# Records for this task
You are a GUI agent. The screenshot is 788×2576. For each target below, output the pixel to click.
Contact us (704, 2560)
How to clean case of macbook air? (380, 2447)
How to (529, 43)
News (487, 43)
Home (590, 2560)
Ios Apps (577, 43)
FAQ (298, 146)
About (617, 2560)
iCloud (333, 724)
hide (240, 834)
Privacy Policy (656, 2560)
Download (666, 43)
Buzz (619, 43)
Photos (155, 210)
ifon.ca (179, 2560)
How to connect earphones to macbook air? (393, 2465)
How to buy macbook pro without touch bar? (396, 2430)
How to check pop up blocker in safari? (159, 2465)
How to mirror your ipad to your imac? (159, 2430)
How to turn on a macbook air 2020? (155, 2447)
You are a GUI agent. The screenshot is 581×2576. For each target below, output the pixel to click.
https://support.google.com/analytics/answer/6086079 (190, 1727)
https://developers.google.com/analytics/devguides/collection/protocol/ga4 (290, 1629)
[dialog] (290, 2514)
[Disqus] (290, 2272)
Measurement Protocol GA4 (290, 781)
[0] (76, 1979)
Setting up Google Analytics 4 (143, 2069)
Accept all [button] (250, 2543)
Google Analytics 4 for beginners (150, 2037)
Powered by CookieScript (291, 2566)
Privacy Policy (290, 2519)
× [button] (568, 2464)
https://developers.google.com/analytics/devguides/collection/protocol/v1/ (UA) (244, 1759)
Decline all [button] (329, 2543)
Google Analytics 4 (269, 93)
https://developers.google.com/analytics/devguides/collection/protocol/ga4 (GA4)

# Your task
Using the records above, output exactly the lines from the one containing "Measurement Protocol GA4 (290, 781)" through the last line, and no others.

# Result
Measurement Protocol GA4 (290, 781)
[0] (76, 1979)
Setting up Google Analytics 4 (143, 2069)
Accept all [button] (250, 2543)
Google Analytics 4 for beginners (150, 2037)
Powered by CookieScript (291, 2566)
Privacy Policy (290, 2519)
× [button] (568, 2464)
https://developers.google.com/analytics/devguides/collection/protocol/v1/ (UA) (244, 1759)
Decline all [button] (329, 2543)
Google Analytics 4 (269, 93)
https://developers.google.com/analytics/devguides/collection/protocol/ga4 (GA4)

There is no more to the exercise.